The twelve-month rate of total consumer price inflation fell to 0.5% in March 2014 from 1.7% in March 2013 and 2.7% in March 2012.  It would hit zero as soon as August or September if that pace of decline were sustained in linear fashion.

Disinflation during the past year had broadly based sources.  39.4% of the 1.2 percentage point decline of inflation between March 2013 and March 2014 reflects a reduction of the core components.  Core inflation slowed to 0.8% from 1.5% in the prior twelve months.  Within core inflation, non-energy industrial goods accounted for 15.2% of total inflation’s deceleration over the past year, and consumer prices for services were responsible for 24.2% of the overall deceleration of inflation.  Energy price inflation which swung from 1.7% in the year to March 2013 to negative 2.1% in the ensuing year to March 2014, accounted for exactly a third of the deceleration in overall CPI inflation.  The price increase in food, alcohol and tobacco products was 1.0% in the latest twelve months, down from 2.7% in the previous statement year, and this decline was responsible for 27.3% of the reduction of inflation from 1.7% to 0.5%. 

The European Central Bank is self-mandated to deliver medium-term total CPI inflation that is below, but close to, 2.0%.  To put a fine point on it, that implies roughly 1.7-1.9%.  The ECB has been at this task for the past 15 years.  Over the first nine of them, total consumer prices rose at a 2.3% per annum pace, and core inflation was 1.8% per year.  Nine years constitutes a long run, not to mention a medium span of time, so the central bank in the early years failed on the upside, but the average size of the miss was just 0.4% per year.  Moreover, core inflation was within target, so inflation only exceeded the goal because of rising world energy prices that was caused by supply disruptions in the middle east and strongly growing demand from developing economies.  Over the past six years, total inflation has averaged 1.6% per year, and the core rate was 1.3% per annum.  Both measures are below target, making the miss to the downside more definitive than the earlier miss to the upside.  A second reason why the more recent type of error is worse than the earlier overshoot of inflation is that it is easier to end excessive inflation as former Fed Chairman Volcker proved than to end deflation, as Japan’s 15-year struggle to do so has shown. 
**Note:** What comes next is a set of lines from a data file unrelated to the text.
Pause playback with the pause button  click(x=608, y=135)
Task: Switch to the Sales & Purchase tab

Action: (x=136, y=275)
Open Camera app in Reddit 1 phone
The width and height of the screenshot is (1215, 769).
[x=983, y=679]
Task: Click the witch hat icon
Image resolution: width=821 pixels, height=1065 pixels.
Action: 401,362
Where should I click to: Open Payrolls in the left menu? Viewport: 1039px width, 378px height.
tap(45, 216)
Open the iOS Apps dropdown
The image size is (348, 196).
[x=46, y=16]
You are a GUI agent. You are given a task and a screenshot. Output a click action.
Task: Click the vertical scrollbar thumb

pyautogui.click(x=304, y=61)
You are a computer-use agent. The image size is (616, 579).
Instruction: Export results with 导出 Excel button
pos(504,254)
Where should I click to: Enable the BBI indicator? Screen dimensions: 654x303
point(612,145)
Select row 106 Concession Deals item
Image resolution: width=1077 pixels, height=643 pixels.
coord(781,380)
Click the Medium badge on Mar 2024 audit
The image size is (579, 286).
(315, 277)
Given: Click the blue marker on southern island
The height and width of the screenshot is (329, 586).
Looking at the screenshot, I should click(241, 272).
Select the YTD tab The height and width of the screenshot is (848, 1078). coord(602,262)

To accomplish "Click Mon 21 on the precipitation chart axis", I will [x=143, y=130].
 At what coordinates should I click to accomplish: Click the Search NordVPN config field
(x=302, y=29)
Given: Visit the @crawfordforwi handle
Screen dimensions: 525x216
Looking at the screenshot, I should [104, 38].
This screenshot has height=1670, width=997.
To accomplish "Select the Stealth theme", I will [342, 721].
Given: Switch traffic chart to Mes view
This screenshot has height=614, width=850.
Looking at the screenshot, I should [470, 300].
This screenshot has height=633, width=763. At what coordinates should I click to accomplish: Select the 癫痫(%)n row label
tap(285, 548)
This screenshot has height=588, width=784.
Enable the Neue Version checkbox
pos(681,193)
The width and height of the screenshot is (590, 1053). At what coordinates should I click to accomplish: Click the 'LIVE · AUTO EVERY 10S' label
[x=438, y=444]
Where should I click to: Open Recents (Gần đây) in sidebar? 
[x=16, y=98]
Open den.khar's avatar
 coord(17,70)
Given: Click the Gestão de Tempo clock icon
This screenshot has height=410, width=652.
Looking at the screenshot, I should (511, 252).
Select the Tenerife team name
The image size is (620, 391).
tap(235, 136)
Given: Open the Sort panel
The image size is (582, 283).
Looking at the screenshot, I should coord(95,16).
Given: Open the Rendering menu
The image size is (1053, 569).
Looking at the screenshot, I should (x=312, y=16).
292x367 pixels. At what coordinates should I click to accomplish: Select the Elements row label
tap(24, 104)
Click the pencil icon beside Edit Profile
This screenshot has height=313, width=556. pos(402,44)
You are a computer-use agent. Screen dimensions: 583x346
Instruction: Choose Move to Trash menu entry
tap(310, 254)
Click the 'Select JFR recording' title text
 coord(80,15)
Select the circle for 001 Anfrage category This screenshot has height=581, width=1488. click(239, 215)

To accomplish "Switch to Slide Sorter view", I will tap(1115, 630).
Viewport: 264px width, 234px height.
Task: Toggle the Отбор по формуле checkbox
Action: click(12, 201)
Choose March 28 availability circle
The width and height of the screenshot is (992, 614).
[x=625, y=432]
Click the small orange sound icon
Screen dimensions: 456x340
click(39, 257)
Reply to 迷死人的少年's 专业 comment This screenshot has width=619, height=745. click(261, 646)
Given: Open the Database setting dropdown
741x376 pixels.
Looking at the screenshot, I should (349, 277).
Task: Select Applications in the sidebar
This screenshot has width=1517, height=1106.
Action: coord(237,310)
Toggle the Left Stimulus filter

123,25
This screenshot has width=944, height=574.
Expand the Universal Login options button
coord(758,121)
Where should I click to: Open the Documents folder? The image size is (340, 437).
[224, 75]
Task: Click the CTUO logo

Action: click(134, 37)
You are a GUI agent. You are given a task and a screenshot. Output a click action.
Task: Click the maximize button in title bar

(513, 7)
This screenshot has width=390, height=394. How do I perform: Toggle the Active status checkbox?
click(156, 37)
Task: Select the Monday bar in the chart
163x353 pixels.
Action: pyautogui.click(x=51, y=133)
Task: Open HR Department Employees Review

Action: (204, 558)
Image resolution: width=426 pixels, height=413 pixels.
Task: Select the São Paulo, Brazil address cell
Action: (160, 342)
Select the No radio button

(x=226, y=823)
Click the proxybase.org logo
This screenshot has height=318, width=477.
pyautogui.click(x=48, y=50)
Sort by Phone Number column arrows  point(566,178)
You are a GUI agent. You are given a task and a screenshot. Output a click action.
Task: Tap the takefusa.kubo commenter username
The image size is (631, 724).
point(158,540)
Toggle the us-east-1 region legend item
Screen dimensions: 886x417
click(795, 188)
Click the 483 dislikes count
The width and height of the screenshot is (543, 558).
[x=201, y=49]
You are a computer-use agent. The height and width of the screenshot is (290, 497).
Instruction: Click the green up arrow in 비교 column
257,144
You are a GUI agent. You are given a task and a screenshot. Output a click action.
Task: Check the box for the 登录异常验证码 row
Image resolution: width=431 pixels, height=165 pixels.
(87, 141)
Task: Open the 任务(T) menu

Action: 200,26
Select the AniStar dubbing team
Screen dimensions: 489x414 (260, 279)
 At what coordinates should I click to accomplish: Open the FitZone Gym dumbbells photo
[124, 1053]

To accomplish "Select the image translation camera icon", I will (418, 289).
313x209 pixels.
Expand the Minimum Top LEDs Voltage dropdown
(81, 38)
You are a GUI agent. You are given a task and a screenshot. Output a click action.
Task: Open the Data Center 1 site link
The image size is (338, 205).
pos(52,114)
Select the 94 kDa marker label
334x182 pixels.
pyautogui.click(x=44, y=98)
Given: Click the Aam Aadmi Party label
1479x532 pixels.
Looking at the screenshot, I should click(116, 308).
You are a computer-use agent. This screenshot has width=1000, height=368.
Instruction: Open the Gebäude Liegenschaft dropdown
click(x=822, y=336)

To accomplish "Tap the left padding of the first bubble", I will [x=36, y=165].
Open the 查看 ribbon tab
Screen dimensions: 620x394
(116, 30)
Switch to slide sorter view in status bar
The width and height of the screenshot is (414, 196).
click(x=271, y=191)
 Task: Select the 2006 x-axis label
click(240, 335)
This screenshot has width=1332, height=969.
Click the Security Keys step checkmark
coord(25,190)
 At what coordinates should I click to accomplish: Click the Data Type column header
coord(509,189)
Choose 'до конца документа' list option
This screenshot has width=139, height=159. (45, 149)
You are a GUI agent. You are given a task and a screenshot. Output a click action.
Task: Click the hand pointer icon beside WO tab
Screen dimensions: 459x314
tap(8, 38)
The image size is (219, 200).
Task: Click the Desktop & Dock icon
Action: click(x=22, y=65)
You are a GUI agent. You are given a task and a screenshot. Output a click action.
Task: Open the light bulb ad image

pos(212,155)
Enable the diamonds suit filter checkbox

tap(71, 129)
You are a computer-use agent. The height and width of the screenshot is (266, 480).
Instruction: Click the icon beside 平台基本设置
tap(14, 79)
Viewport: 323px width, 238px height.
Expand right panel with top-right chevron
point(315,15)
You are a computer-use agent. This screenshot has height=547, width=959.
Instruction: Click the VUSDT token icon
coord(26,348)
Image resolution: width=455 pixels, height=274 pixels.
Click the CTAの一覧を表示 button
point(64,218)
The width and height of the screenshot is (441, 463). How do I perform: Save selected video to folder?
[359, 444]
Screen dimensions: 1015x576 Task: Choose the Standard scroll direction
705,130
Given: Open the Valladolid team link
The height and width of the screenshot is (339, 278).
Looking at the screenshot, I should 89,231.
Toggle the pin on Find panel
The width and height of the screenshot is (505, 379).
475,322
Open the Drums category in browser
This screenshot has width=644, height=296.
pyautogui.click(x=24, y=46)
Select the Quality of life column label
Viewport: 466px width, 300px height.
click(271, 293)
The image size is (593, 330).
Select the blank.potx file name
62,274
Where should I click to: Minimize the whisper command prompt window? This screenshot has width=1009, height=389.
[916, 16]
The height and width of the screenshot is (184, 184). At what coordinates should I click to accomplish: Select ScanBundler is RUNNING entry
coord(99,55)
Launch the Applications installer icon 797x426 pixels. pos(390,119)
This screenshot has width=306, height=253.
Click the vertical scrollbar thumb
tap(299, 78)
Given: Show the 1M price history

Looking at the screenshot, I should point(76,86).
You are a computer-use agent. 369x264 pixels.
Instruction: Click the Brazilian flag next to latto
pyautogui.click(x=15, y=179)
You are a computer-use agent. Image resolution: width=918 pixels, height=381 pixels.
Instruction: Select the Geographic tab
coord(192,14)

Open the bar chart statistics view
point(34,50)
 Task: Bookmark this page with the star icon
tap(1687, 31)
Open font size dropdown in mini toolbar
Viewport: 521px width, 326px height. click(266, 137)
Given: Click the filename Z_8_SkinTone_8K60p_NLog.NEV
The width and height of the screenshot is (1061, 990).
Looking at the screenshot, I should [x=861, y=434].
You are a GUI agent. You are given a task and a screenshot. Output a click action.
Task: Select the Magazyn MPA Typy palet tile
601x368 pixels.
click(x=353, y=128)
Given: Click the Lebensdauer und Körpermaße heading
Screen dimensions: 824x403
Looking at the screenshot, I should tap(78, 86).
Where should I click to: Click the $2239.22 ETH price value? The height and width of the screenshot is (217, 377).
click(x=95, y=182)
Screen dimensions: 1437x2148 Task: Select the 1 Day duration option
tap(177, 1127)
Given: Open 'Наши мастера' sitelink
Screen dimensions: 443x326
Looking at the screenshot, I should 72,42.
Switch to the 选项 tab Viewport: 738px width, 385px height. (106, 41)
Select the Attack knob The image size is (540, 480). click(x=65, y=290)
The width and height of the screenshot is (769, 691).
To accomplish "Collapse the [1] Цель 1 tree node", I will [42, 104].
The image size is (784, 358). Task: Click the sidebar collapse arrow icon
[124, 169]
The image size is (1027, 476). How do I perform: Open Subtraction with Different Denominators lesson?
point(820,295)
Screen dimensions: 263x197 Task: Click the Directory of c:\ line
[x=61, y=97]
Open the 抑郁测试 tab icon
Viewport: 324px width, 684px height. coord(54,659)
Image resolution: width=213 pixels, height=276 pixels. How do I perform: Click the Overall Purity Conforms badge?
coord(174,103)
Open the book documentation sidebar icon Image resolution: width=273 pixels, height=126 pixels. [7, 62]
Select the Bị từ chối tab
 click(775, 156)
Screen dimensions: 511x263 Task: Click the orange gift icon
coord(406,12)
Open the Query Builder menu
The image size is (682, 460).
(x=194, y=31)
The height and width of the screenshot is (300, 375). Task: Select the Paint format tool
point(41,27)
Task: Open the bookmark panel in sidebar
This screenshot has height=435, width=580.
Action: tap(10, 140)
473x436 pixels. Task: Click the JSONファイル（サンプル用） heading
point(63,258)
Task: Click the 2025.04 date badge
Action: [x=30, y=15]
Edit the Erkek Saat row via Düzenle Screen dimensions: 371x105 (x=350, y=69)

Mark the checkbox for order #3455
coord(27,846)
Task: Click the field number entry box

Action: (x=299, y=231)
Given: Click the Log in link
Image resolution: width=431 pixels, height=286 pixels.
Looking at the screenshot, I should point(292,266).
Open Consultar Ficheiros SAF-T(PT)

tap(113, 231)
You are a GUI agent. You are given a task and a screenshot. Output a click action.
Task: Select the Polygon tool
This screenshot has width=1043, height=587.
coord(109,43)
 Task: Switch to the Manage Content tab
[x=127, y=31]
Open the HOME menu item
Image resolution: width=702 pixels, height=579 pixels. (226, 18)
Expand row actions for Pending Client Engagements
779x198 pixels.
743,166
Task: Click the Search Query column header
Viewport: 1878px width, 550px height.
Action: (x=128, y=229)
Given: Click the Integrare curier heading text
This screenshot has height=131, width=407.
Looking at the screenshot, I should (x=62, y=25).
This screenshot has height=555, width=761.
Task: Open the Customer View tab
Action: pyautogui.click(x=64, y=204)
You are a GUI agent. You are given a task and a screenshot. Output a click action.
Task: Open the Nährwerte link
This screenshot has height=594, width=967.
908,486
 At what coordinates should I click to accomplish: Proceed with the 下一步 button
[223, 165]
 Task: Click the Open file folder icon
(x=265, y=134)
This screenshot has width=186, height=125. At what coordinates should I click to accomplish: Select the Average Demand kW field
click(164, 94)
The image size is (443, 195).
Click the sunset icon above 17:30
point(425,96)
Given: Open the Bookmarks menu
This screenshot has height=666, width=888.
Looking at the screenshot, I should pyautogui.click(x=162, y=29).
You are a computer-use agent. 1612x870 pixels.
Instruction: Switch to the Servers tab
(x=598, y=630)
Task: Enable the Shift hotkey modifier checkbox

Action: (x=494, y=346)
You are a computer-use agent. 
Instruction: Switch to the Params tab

ECB President Draghi has rebutted those who criticize the lack of a further cut since November’s by noting that 1) the policy already is very accommodative and 2) that officials also did not automatically tighten every time in earlier years when they met while inflation exceeded target.  The second point lacks some credibility because the risks of too much inflation are not as serious as the risks of too little inflation, and a third argument that measures of expected inflation show such still being anchored also isn’t compelling because expected inflation is merely a lagged function the trend in current inflation.  Measures of expected Japanese inflation failed to flag that country’s slide into deflation until it was too late.